To end, since some extensive areas were not sampled (e.g., North America, continental Asia, and Indonesia), other taxa belonging to the G. pectinatum complex might be missing. Further worldwide-based sampling would be needed to propose a more definite taxonomic treatment.
CONCLUSIONS
The example of fungal species delimitation showed with G. sect. Geastrum indicates that, even in hardly morphologically distinguished species, an integrative taxonomy, as a sum of all the taxonomic information sources available (i.a., molecular, morphological, chorological, and ecological data) may result in taxonomic partitions recognizable at species level.

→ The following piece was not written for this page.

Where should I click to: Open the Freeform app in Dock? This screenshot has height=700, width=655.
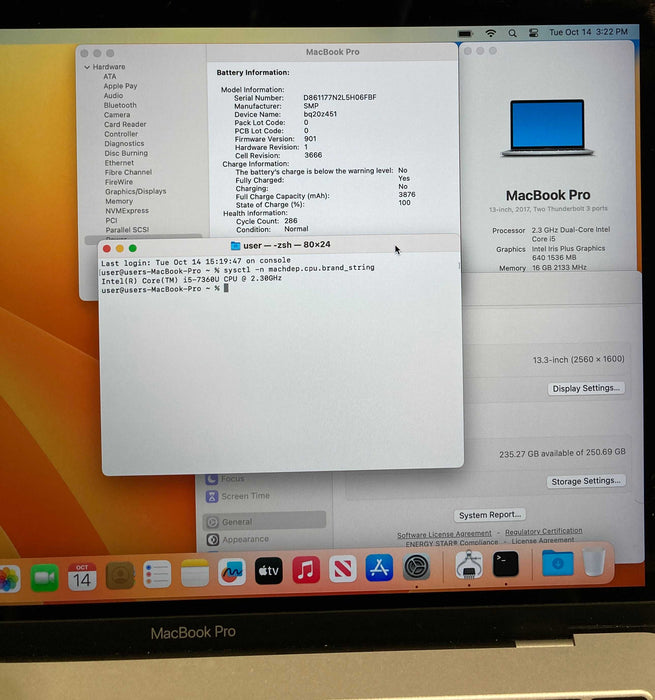pos(232,572)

More specifically, in our study, phylogenetic analyses have been basic to establish a solid and objective taxonomic backbone, and to identify nearly cryptic taxa. Discriminant function analyses have been successfully used as a tool for assessing morphological boundaries, and identifying morphological characters that may be useful for species characterization. Ecological and chorological data contribute to support the taxonomic partitions observed.
Acknowledgments
We thank the curators of the studied herbaria for sending specimens on loan, especially to M. Dueñas (MA-Fungi), and all people who contributed directly providing specimens for our studies. Particularly warm thanks are due to people who greatly helped the first author during his stays in Sweden (S. Sunhede, S. Ekman, S. Rymman, M. Myrdal, K. Hansen, and I. Olariaga) and Argentina (L. Papinutti (†), F. Kuhar, V. Castiglia, G. Rolón, E. Grassi, S. Suaza, A. Romero, A. Arambarri (†), and E. García). We thank Yolanda Ruiz for her technical assistance with the SEM. Isabel M. Liberal, P. Jiménez-Mejías and J.V. Sandoval-Sierra kindly provided information on some morphological analyses. Luis A. Parra kindly helped with comments on some nomenclatural issues. Joaquina M. García-Martín is acknowledged for revising the English wording. The first author was supported by a predoctoral fellowship from the Consejo Superior de Investigaciones Científicas (Jae-Pre 2010).